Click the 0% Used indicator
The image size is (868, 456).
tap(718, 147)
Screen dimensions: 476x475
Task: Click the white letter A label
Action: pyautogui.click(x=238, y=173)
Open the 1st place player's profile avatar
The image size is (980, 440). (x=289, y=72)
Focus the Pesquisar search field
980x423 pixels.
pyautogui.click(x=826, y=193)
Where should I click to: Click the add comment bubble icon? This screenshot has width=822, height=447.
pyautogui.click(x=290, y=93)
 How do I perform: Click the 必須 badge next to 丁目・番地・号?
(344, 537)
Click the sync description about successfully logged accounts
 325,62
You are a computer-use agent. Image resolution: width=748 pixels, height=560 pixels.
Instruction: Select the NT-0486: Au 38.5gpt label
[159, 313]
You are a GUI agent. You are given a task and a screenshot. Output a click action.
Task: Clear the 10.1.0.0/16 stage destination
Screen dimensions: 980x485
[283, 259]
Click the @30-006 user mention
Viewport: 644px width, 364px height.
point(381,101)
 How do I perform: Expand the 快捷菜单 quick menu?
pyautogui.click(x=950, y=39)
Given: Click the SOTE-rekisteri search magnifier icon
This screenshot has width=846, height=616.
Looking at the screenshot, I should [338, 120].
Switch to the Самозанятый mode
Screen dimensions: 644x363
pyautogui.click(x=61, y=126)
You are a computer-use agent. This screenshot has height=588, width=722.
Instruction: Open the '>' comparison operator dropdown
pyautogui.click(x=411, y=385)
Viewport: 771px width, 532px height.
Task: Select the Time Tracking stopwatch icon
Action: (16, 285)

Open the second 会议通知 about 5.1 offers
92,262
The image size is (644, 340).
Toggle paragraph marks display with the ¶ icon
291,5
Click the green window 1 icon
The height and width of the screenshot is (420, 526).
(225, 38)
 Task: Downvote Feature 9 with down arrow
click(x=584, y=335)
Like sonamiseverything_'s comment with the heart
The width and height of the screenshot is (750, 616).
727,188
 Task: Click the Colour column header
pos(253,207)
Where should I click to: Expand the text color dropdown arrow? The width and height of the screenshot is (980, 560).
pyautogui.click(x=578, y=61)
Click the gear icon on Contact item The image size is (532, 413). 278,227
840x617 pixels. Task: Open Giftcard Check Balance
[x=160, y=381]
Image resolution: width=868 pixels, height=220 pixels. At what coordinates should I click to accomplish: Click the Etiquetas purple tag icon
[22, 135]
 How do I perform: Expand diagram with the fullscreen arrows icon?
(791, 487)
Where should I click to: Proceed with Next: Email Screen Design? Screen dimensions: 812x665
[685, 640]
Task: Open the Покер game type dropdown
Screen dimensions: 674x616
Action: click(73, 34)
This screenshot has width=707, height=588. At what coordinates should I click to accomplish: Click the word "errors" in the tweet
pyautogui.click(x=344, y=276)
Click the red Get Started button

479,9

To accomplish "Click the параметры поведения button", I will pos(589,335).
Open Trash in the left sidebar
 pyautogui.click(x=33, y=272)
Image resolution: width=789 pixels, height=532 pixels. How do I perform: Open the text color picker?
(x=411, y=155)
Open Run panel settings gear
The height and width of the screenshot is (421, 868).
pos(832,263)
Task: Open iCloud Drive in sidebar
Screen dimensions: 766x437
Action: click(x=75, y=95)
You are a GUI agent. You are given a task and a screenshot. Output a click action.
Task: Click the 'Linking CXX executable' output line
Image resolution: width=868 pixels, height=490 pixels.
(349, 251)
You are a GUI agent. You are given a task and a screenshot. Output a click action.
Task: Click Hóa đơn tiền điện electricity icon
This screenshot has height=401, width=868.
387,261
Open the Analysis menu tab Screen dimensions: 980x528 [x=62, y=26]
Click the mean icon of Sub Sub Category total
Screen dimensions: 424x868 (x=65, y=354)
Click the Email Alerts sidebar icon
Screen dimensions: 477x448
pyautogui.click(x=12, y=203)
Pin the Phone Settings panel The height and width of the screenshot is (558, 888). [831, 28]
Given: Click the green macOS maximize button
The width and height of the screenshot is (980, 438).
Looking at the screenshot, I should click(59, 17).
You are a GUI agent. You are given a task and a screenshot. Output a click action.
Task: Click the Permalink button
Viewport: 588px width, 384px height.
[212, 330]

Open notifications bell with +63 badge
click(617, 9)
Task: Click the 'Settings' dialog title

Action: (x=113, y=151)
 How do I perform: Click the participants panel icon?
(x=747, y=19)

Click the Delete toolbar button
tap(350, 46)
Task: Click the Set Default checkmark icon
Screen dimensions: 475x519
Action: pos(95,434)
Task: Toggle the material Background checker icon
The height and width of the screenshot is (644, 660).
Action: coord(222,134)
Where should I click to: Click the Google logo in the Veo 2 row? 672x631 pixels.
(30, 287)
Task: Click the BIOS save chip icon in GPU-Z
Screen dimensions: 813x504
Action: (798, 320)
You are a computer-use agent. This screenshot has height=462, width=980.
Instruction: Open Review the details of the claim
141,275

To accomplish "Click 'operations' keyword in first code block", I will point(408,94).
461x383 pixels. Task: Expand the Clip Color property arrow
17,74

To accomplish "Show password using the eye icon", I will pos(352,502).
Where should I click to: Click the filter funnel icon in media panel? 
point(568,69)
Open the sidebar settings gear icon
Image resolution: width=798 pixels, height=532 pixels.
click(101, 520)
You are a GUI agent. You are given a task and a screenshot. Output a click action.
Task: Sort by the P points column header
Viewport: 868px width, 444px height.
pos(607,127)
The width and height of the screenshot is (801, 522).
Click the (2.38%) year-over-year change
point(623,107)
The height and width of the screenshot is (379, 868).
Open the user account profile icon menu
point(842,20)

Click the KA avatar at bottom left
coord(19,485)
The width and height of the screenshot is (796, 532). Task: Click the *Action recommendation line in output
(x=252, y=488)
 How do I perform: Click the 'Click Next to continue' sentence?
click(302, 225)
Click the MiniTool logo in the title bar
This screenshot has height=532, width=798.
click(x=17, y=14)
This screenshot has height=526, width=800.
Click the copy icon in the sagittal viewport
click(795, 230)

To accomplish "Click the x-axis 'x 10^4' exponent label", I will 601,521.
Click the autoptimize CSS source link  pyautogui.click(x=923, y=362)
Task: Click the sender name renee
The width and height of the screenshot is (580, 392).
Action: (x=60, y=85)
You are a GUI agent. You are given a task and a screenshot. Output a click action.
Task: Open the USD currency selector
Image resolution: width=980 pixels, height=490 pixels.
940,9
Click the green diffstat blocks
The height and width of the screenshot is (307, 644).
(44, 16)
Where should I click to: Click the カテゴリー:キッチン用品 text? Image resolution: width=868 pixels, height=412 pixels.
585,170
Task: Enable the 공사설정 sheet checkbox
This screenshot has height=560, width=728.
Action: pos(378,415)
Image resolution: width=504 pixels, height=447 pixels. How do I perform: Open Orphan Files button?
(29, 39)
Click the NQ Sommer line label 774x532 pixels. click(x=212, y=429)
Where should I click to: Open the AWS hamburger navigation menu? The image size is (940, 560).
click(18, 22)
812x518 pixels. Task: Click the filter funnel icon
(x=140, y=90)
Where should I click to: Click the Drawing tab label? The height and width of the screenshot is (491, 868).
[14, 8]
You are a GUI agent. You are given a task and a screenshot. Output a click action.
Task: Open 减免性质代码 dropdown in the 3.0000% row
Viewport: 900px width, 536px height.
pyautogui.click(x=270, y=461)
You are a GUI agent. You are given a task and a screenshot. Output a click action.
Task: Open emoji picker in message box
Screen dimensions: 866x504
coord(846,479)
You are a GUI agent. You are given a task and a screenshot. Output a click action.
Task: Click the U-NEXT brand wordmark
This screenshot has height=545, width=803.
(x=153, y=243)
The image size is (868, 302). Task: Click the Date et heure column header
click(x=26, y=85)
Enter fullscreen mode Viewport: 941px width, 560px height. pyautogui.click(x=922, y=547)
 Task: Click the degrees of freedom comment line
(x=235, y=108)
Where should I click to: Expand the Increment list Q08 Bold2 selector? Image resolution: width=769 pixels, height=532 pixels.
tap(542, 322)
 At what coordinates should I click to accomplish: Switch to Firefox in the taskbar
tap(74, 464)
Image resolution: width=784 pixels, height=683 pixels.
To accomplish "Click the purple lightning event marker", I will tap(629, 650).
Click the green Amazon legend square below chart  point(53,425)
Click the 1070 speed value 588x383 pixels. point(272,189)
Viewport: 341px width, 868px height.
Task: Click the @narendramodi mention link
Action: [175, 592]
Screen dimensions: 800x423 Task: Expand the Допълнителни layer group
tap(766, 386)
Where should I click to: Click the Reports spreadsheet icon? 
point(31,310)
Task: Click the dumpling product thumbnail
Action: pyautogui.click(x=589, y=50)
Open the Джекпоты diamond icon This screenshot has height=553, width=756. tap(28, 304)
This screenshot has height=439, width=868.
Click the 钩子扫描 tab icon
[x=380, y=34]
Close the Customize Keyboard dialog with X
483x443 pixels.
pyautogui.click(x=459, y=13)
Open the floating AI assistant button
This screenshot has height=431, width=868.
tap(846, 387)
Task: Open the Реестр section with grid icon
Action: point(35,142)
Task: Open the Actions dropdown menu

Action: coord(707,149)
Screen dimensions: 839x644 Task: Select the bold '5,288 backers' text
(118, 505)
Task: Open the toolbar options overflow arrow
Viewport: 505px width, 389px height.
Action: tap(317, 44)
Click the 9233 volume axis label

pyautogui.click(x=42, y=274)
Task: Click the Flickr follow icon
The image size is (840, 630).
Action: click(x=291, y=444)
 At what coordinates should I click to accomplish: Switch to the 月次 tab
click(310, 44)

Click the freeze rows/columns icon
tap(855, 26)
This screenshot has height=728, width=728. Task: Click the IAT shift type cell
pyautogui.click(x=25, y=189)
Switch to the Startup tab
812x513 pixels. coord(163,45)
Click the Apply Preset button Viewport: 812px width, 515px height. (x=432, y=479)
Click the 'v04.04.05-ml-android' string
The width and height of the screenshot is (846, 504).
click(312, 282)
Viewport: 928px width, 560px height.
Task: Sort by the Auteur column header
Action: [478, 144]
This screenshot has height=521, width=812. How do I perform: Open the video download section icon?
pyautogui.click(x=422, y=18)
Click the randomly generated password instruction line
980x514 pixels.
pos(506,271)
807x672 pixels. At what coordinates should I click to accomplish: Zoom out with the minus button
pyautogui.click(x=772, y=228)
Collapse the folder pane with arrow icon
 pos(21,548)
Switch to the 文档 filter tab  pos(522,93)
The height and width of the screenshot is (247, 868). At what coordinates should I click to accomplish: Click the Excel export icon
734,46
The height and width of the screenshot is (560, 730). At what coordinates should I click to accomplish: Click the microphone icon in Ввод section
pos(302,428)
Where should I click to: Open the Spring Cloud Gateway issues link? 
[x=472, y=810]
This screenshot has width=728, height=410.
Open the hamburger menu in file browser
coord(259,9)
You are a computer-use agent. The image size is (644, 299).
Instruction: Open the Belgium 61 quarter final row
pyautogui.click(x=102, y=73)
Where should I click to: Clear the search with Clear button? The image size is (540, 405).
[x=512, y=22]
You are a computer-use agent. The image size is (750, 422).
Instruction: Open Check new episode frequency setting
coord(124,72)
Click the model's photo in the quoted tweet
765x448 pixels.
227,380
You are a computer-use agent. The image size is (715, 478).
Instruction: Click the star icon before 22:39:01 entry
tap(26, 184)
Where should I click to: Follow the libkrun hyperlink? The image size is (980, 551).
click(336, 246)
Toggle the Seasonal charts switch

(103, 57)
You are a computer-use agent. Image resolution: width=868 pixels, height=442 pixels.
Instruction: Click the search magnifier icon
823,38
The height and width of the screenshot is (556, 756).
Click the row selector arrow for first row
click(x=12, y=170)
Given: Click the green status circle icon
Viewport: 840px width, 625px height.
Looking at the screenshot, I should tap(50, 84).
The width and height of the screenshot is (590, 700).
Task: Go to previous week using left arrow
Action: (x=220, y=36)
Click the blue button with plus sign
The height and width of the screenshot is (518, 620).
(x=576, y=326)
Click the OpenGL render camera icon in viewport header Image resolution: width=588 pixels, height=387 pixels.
· · · · · · ·
Action item. Where in the listing does the string "will" appear? Copy every line that has it.

Solution for this problem.
To accomplish "Click the параметры поведения button", I will pos(589,335).
To accomplish "Click 'operations' keyword in first code block", I will point(408,94).
To accomplish "Show password using the eye icon", I will pos(352,502).
To accomplish "Click the x-axis 'x 10^4' exponent label", I will 601,521.
To accomplish "Click the purple lightning event marker", I will tap(629, 650).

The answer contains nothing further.